We will never get this monkey off our back.

Anonymous said...

shane jones is right & wrong. a lot of tpm votes came from the left (non-maori). but these were not hippies - these were lefties who used the reverse tactic: electorate vote labour & party vote tpm (see tdb for the nonsense behind this strategy). the idea was that labour will be forced to make a coalition with tmp and all gst off food, cg tax, wealth tax dreams would come true!

Anonymous said...

Racist electoral policies of the past must end.

Peter said...

Thanks for the stats Lindsay. TPM - a truly racist party pushing the hyperbole. Rodney Hide (on RCR) recently summed them up very well.

Anonymous said...

Thanks Lindsay.
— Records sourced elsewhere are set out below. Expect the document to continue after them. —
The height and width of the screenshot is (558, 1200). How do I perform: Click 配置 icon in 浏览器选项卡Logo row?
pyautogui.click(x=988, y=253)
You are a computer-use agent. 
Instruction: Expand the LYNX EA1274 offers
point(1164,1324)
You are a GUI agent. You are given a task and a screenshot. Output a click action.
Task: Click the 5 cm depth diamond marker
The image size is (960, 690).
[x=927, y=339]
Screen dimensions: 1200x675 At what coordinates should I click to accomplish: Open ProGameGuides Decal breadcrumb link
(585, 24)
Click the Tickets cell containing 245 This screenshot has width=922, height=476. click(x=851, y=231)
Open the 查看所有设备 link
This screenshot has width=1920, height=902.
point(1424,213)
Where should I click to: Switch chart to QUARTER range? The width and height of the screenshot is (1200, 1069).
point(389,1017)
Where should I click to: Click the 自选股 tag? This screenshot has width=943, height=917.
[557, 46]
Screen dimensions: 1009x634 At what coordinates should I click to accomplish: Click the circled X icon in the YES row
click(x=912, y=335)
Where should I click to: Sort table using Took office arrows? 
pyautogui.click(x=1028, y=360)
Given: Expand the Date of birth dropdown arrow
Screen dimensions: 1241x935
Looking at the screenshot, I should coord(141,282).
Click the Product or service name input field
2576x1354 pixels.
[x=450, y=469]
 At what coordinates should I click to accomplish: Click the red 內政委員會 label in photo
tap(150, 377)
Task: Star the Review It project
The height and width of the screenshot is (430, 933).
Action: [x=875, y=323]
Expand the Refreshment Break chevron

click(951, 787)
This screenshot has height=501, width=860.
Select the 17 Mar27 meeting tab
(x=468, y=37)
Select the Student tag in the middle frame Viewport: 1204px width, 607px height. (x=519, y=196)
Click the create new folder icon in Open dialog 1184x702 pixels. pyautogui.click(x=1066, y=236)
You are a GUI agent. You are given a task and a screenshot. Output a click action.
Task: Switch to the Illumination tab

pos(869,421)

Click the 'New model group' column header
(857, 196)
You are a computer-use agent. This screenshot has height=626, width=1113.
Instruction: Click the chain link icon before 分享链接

My take on it as a non-mathematician was that TPM got 8.5% of the party vote across NZ.
That is only people who voted, whatever colour they are.
That dilutes their support to even less of the general population which means they have the support of less than half the number of the population who call themselves Maori.
They are feisty and aggressive and will cause trouble but we must have passive resistance and let democracy take it's natural course. We have nothing to fear from their Kingitanga takeover effort. They are playing games and throwing tantrums like children. We need a united NZ on a mission to do better.
MC

Robert Arthur said...

Anonymous 6.17 poses an intriguing and frightening theory. Presumably, as other parties, the Te Pati mps can be expanded to total vote proportion. With half a million prospective maori voters a disturbing prospect, at least whilst Labour foolishly cooperates with the maori uber alles policy.